The Kentucky Equine Drug Council will ask the Kentucky Racing Commission Jan. 15 to form a committee to tackle the complicated and controversial issue of out-of-competition testing.
The council, which met Jan. 10, also is pursuing changes in state statute that would allow it to pay for research done outside of Kentucky. Dr. Rick Sams of Ohio State University continues to serve as a consultant, but hasn't been paid.
The issue of out-of-competition testing could very well serve as a gauge of just how serious the industry is maintaining integrity in regard to racehorse medication. Owners and trainers in effect would be asked to surrender some rights to facilitate testing other than on race days.
Out-of-competition testing has sprung up from use of erythropoeitin, or EPO, and other related blood-doping substances. Because the drug is administered on a schedule, testing would be done at random and not necessarily on race days. There are no provisions in Kentucky for such testing.
Ned Bonnie, a member of the drug council, surveyed racetracks and horsemen. Concerns range from legal ramifications of out-of-competition testing to whether security personnel would even be able to identify EPO. In addition, a key question is whether owners and trainers would sign stall applications or stakes nominations that mandate they be subject to out-of-competition testing.
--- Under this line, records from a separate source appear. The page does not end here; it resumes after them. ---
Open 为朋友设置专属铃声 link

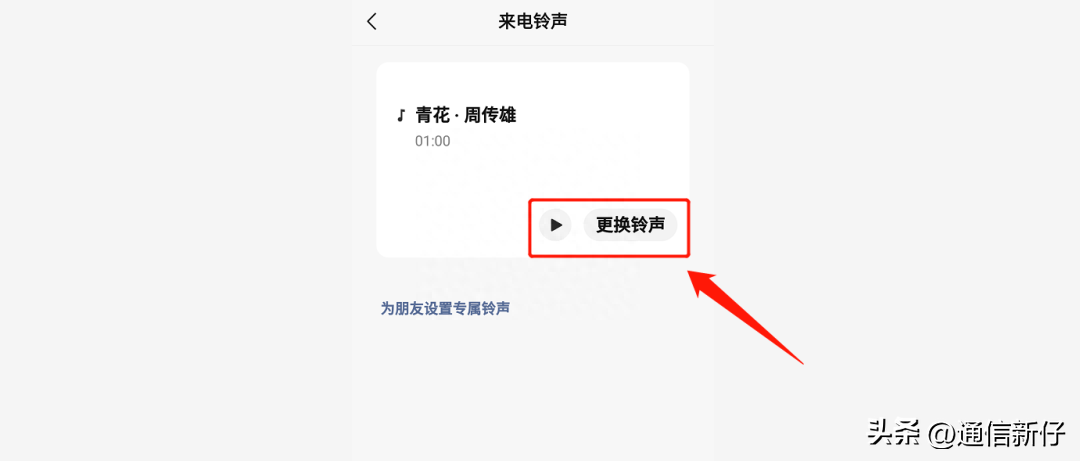pos(445,308)
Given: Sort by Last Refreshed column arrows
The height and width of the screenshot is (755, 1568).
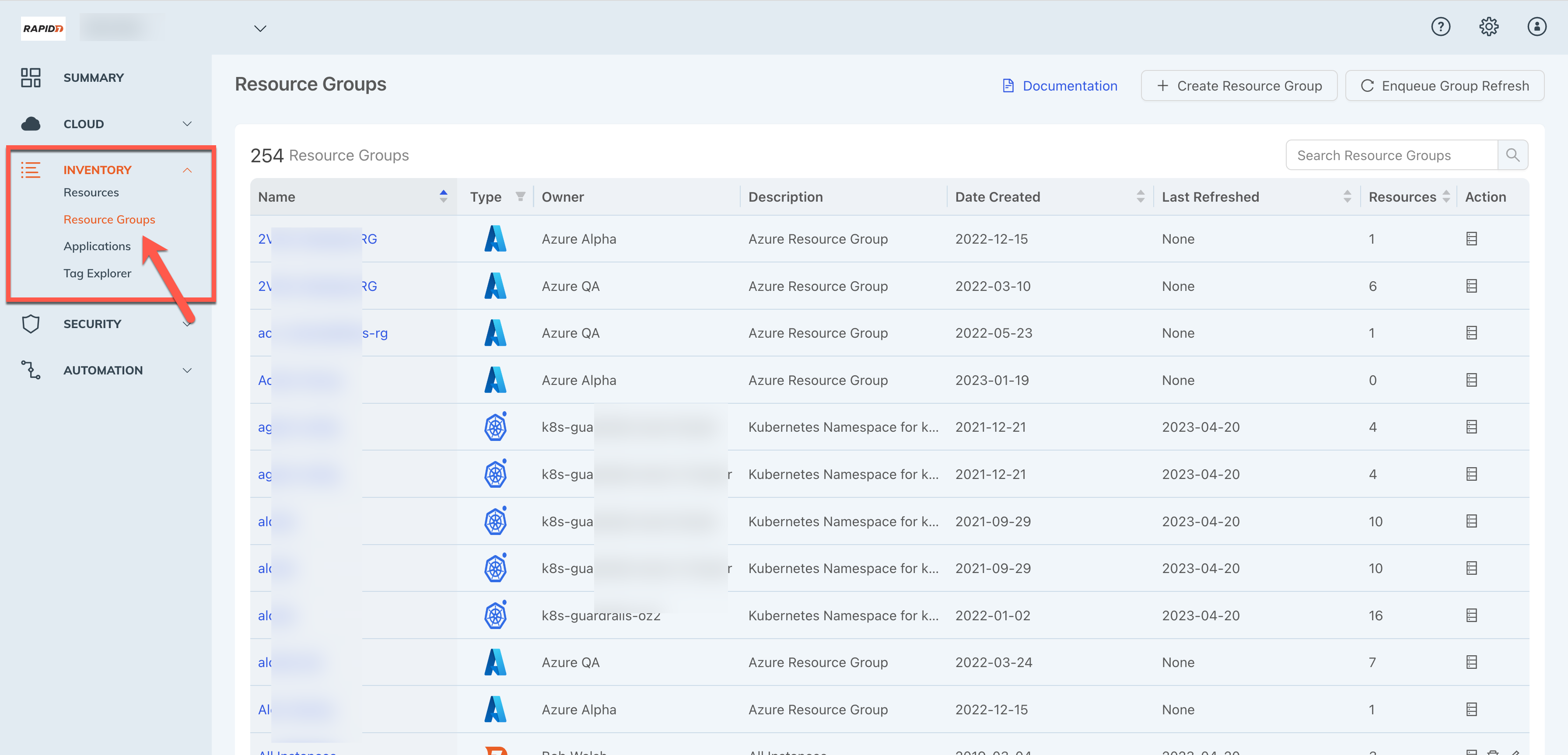Looking at the screenshot, I should [1347, 196].
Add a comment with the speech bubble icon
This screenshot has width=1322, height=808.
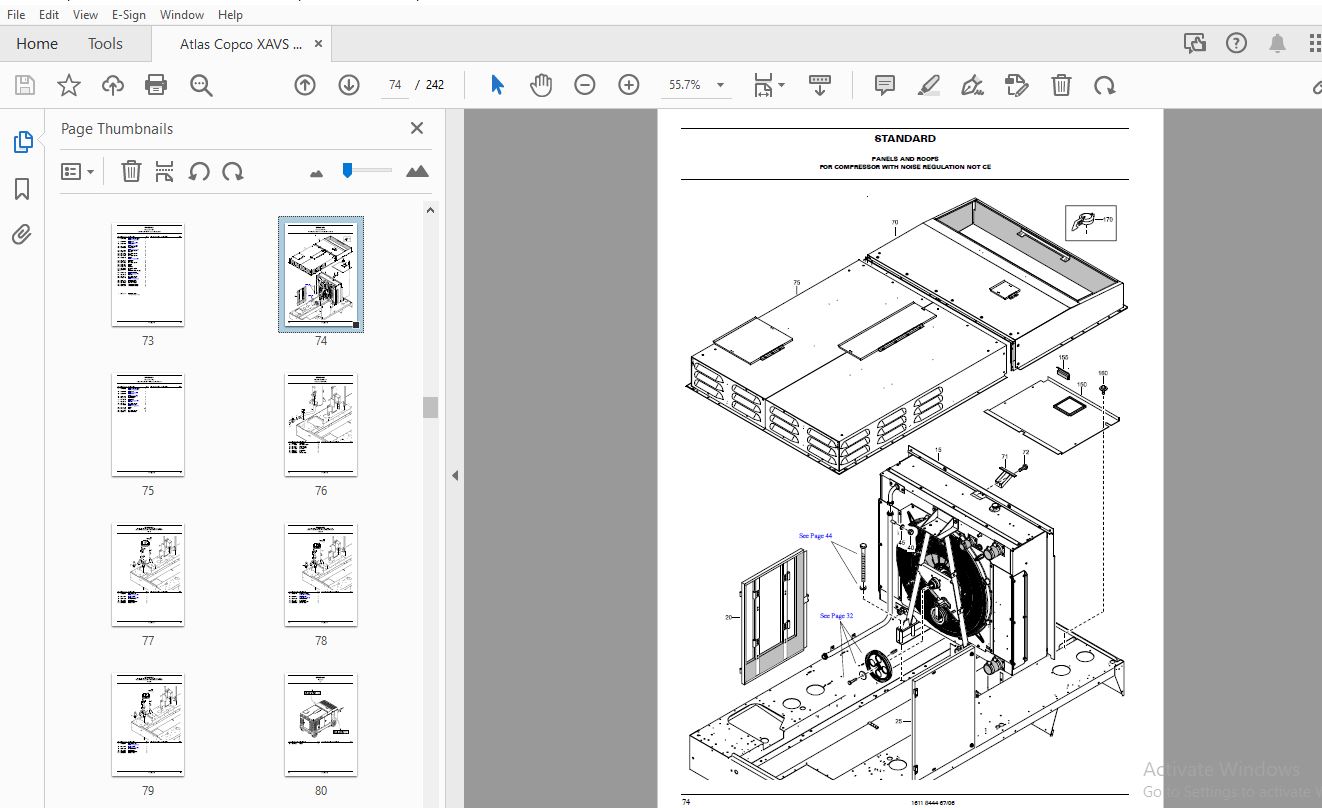tap(885, 85)
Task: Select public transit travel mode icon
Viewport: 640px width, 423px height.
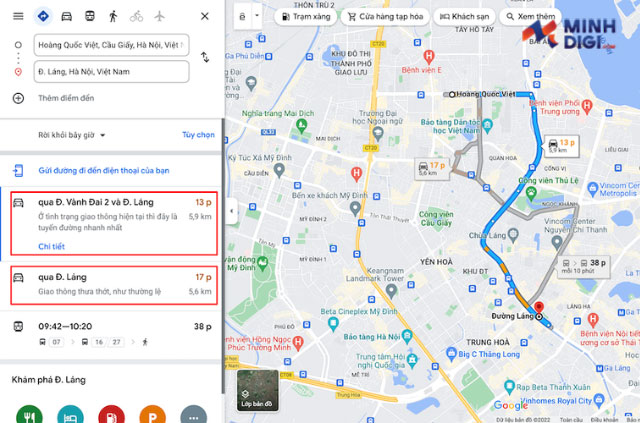Action: (90, 16)
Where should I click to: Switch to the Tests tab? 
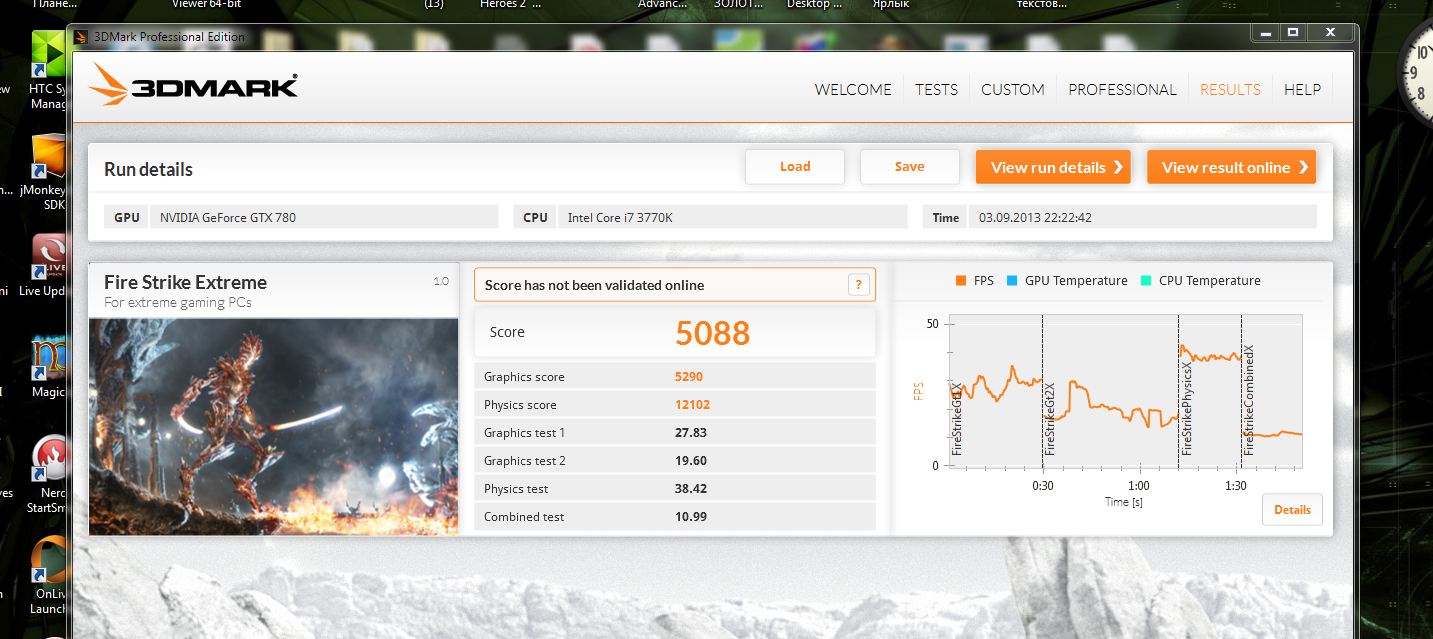coord(936,89)
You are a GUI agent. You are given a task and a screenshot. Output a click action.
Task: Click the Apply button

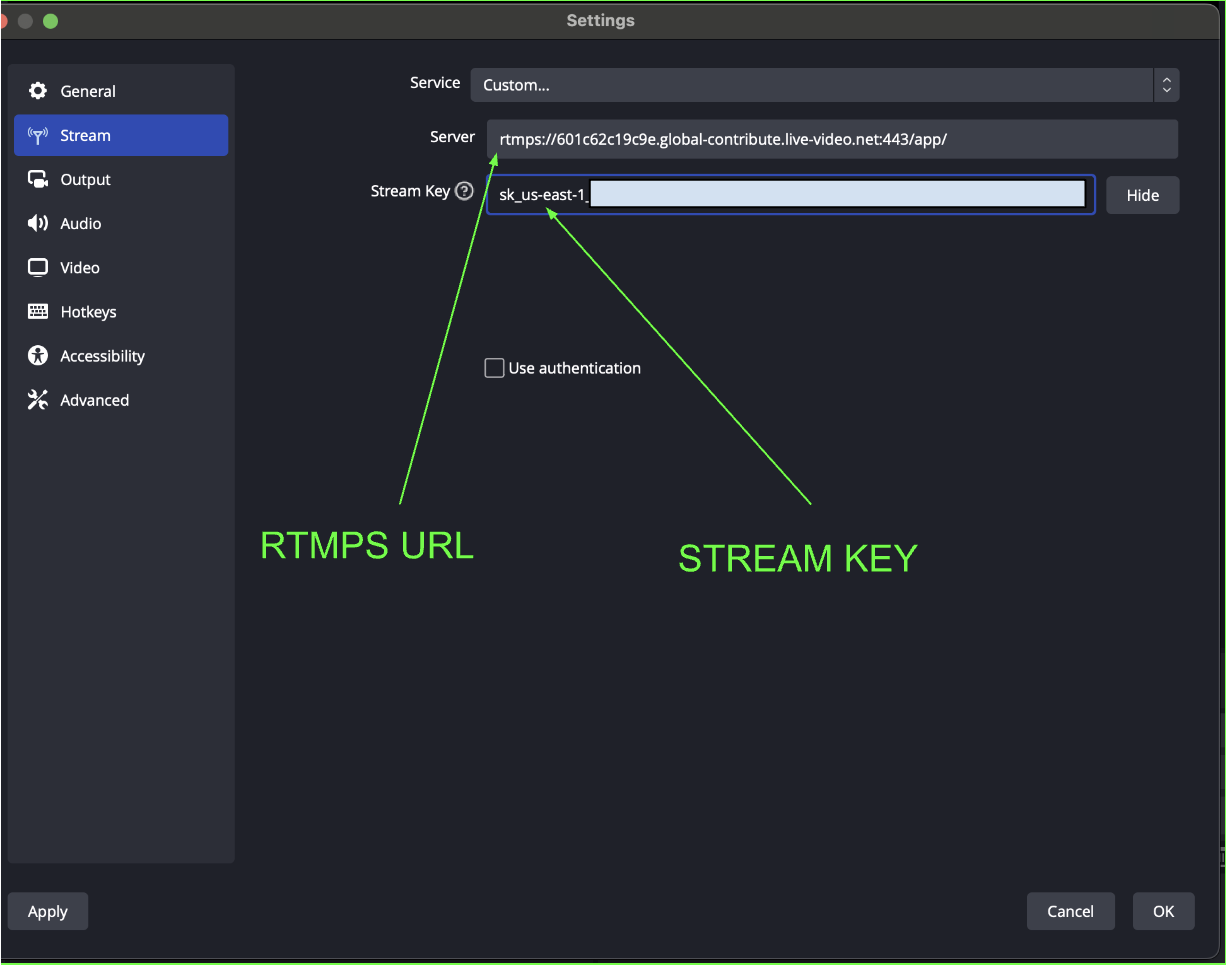click(x=48, y=911)
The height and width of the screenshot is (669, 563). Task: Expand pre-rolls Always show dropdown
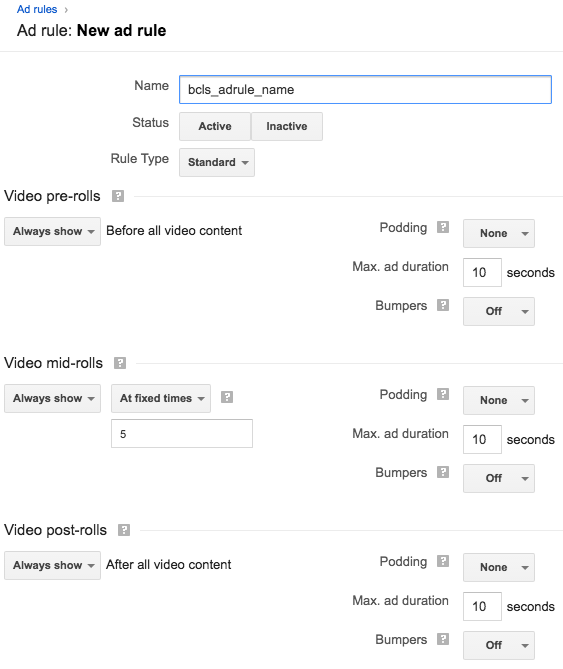(52, 231)
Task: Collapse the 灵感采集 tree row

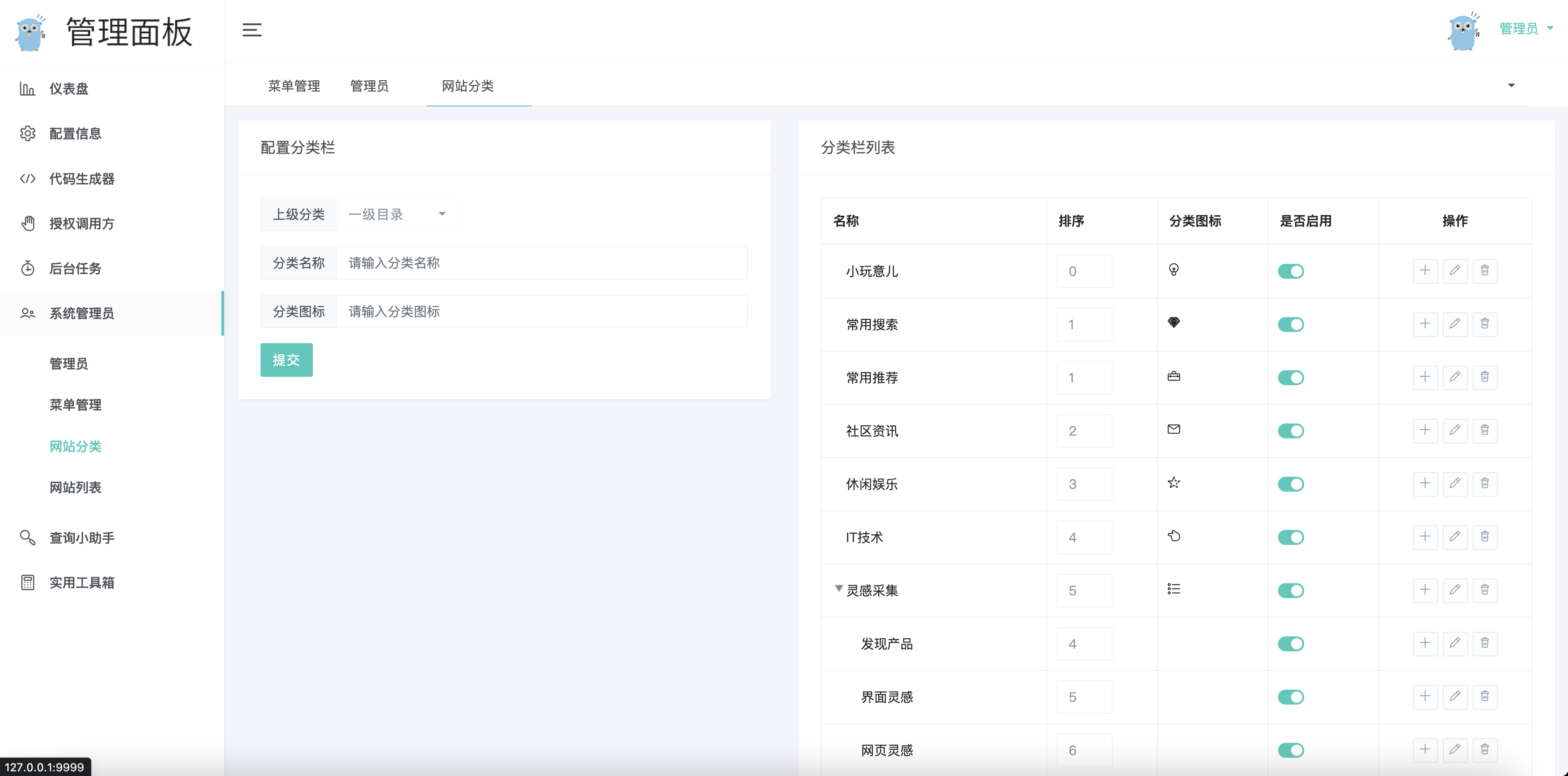Action: click(838, 589)
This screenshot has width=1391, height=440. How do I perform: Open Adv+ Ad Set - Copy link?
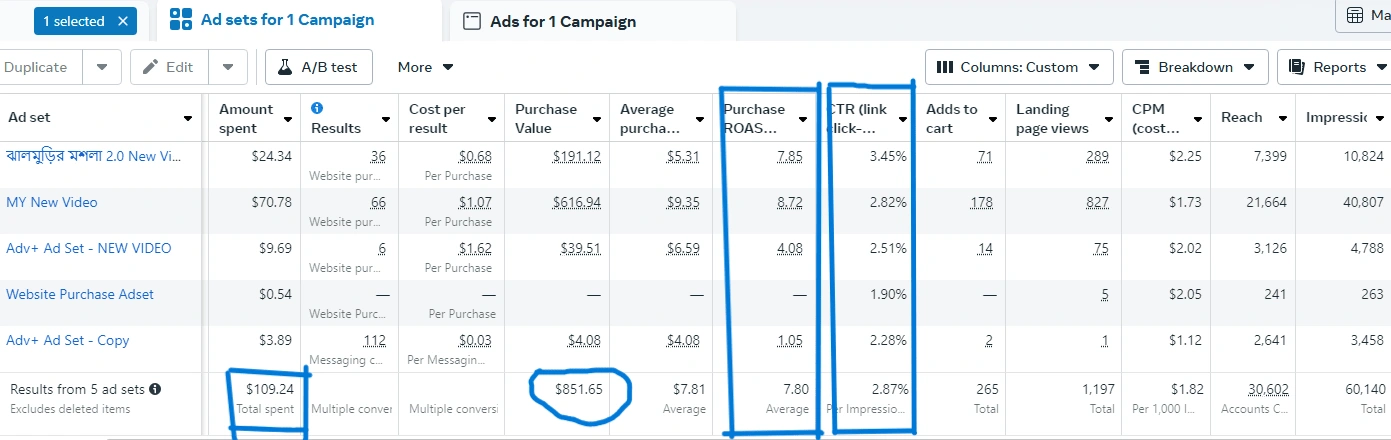pos(68,340)
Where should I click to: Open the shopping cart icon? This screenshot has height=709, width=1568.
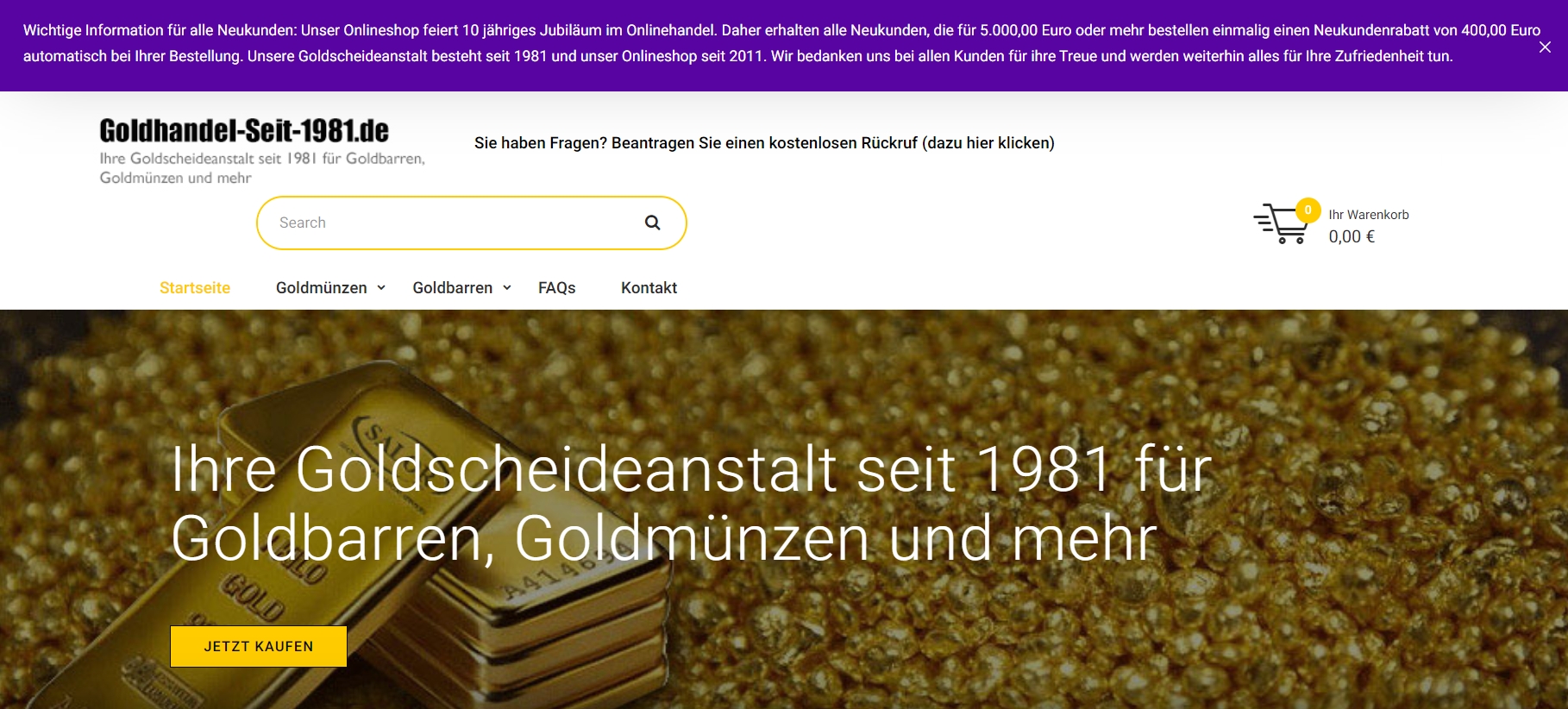tap(1280, 224)
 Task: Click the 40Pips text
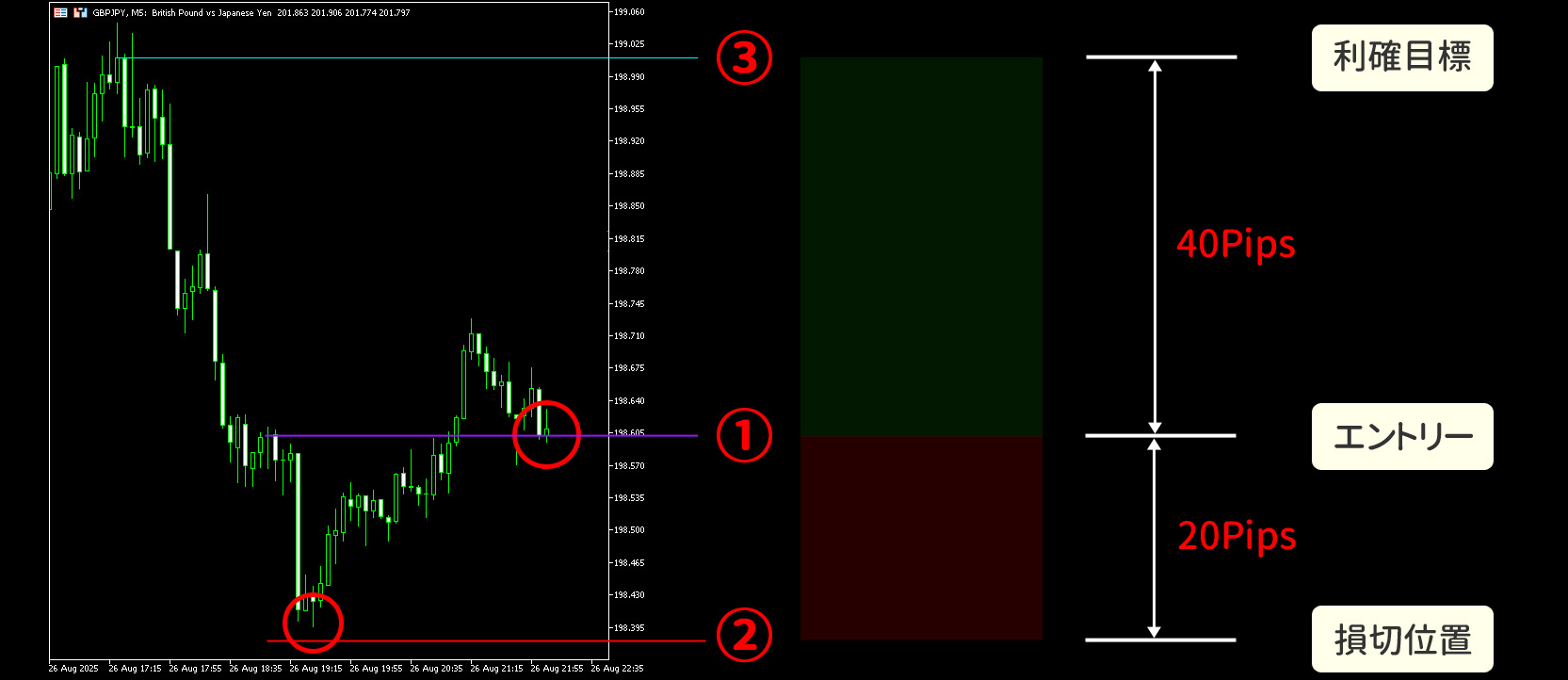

The drug council also would like to identify pharmacies that sell EPO or other substances that fall under the category of "prohibited practices," and supports enactment of a rule that would prohibit use of certain Association of Racing Commissioners International-classified drugs.
Bonnie said it sends a wrong message to the public to have a rule for prohibited practices, but not be able to enforce it. Racing commission chairman Frank Shoop said it's not for lack of support.
"I'm at a loss on what to do myself," Shoop said. "My inaction is not because I'm not interested...I just don't know what to do. The commission doesn't have the personnel or funds to police out-of-competition testing. It's a complex issue."
The commission will discuss whether to form a committee to look int o the matter.
The drug council has more than $785,000 in its 2003 budget, but by statute it can't spend the money on research done outside of the state. That leaves the research in the hands of the University of Kentucky. Officials are working on ways to pay Sams of Ohio State, and at the Jan. 10 meeting decided to pursue legislative change.
Commission attorney Bruce Miller and the late Don Sturgill, who served as general counsel of the Kentucky Horsemen's Benevolent and Protective Association, have offered opinions that the statute doesn't permit the funds to be spent out of state. Bonnie said he believes the opinion "to be in error."
"The research needs to be done in Kentucky, but it does not mean consulting can't be done by people outside of the state," Bonnie said. "Are we going to say that the University of Kentucky has to review itself? That's not likely. That would be such a serious conflict of interest that it would be laughable."
The issue has been simmering for more than a year. Dr. Thomas Tobin of the University of Kentucky Gluck Equine Research Center has handled most drug council research, but there has been a push by Bonnie and other council members to hire other consultants, for instance Sams.
Dr. Arnold Pessin, coordinator of the Lexington-based Race Track Practitioners, told the council there is no need to have the research reviewed by a consultant because Tobin's peers review it before it is released.
"All this review isn't necessary," Pessin said. "His work is reviewed by others. This to me looks like a way to get control of money and cut the legs out from under the University of Kentucky."
Alice Chandler, a member of the drug council, chairs the Gluck board and said that's not the case. She supports the move to get the statute changed so out-of-state consultants can be hired.
In other business, the drug council, through Tobin, is devising a list of withdrawal guidelines relevant to threshold levels for medication. There are about 20 to 30, but the emphasis would be placed on substances that are more commonly used.
"These trainers are in the dark more than we are," said Dr. Bill Baker, a drug council member. "Veterinarians and trainers are trying to get some guidelines, but there are no answers."